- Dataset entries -

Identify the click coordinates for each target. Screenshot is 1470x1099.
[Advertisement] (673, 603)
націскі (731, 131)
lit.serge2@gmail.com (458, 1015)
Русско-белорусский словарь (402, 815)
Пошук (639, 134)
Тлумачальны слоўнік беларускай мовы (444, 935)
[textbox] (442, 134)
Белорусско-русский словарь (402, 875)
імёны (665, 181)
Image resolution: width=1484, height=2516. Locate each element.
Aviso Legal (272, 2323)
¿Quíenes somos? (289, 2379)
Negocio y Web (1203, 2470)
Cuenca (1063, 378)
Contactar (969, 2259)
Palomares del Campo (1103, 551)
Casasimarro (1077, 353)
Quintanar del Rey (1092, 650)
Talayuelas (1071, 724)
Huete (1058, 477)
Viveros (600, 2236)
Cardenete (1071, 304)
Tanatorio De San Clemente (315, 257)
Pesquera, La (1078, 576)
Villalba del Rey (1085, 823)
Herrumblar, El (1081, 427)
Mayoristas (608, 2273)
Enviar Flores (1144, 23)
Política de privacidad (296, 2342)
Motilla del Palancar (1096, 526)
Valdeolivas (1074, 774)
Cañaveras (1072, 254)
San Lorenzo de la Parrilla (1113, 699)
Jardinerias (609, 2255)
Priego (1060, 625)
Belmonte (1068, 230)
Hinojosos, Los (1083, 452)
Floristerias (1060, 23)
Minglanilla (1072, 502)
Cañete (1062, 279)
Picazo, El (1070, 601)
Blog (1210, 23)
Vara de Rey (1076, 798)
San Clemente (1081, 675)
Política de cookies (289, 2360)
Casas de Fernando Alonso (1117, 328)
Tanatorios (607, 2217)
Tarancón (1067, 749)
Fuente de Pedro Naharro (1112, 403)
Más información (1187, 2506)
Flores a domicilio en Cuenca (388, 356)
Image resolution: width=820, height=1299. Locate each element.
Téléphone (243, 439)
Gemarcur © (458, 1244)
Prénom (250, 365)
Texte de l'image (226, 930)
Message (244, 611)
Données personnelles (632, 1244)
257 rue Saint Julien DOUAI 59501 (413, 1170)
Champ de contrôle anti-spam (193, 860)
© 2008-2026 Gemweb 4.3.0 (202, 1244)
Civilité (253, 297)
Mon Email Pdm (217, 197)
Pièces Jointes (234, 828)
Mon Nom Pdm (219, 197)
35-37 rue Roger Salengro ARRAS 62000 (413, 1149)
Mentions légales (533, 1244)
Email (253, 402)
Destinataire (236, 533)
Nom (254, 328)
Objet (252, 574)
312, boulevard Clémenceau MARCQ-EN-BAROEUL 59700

- What needs to be done -
Where a line of the data above includes "resolution", copy that line.

- Task result -
Image resolution: width=1484, height=2516. Locate each element.
Image resolution: width=820, height=1299. Locate each element.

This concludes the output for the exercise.